Ferment with the Full Grape Clusters?
This is often confused with Carbonic Maceration, a process used on inexpensive wines to add enhanced fruit, or “candy” (bubblegum) flavors. Full cluster fermentation is a much less intrusive process. This technique can add a deeper fruit character to the wine. I enjoy wines utilizing this process.
Include the Stems During Fermentation?
In the hands of a master winemaker, this can add a significant amount of interest to the wine – improving tannic structure and adding briarwood flavors. When not handled well, it can truly make wines undrinkable. For a winemaker, experimenting with this is like playing with fire.
Include Pressed Juice, or Only Free-Run Juice?
This decision can add a significant amount of cost to winemaking. Only a third to half the extracted fruit juice is typically free-run. After that is collected, the pressed juice steadily becomes thinner, less complex and more rustic, as more pressure is applied. For example, one ultra-premium winery I know, uses only free-run juice and sells their pressed juice to other wineries.
Filter, or Fine the Wine?
Historically, this was always done. Today, with more modern wine producing technology, it has become a decision. Previously, this was required to remove impurities from the wine and improve clarity. Today, when omitted, it can offer a more highly textured character to the resulting wine.
Extend the Maceration?
Maceration is the process that uses the fruit’s own weight to break the skins and extract the free-run juice. Extending this process works well with the Cold Soak option discussed above. When done together, there are notable differences in the wine. These wines tend to be softer and more extracted. Very interesting wines can be produced by blending this with traditionally produced wine. In colder vintage years, this can help to offset the more rustic character of the wine.
Allow Residual Sugar to Remain and/or Add Fruit Juice After Fermentation?
These are more common options in the U.S. today. The Predator is an example of such a wine. Many of these are sold in big volume across the U.S. Personally, I do not like these wines. They give me a headache and are lousy paired with food.
Age in Stainless Steel Tanks, New American/French/Hungarian Oak, or Neutral Oak Barrels?
There is more experimentation with this idea today than in the past. Previously, you would never have seen red wines aged in Stainless. Today, I run into these more and more.
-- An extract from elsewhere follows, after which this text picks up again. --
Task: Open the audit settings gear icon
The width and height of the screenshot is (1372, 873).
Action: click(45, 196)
Regarding the choice to use new, or neutral oak barrels… personally, I am not a fan of oaky wines. For me, the only advantage of new oak is to deliver the toasted flavors that will be discussed below. I think wines often taste better when aged in a less manipulated neutral oak style.
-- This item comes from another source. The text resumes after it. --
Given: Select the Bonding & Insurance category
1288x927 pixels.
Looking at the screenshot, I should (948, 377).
Use Light, Medium, or Heavy Toasted Oak Barrels for Aging?
Toasting the oak barrels in which wine is aged can add surprisingly pleasing flavors. My favorite flavors from this option are baking spice and cinnamon, but it can also impart other characteristics such as a smokey aftertaste.
Now that all this information is at your fingertips, what can you do with it? Of course, you can always impress your friends with your wine knowledge at dinner parties… or you could put it to good use investigating new wines you might enjoy. My personal favorite is discussing pros and cons of these techniques with winemakers when my wife and I are vacationing in wine country. However you put it to use, the understanding of how wine is made can truly add interest to your enjoyment of wine!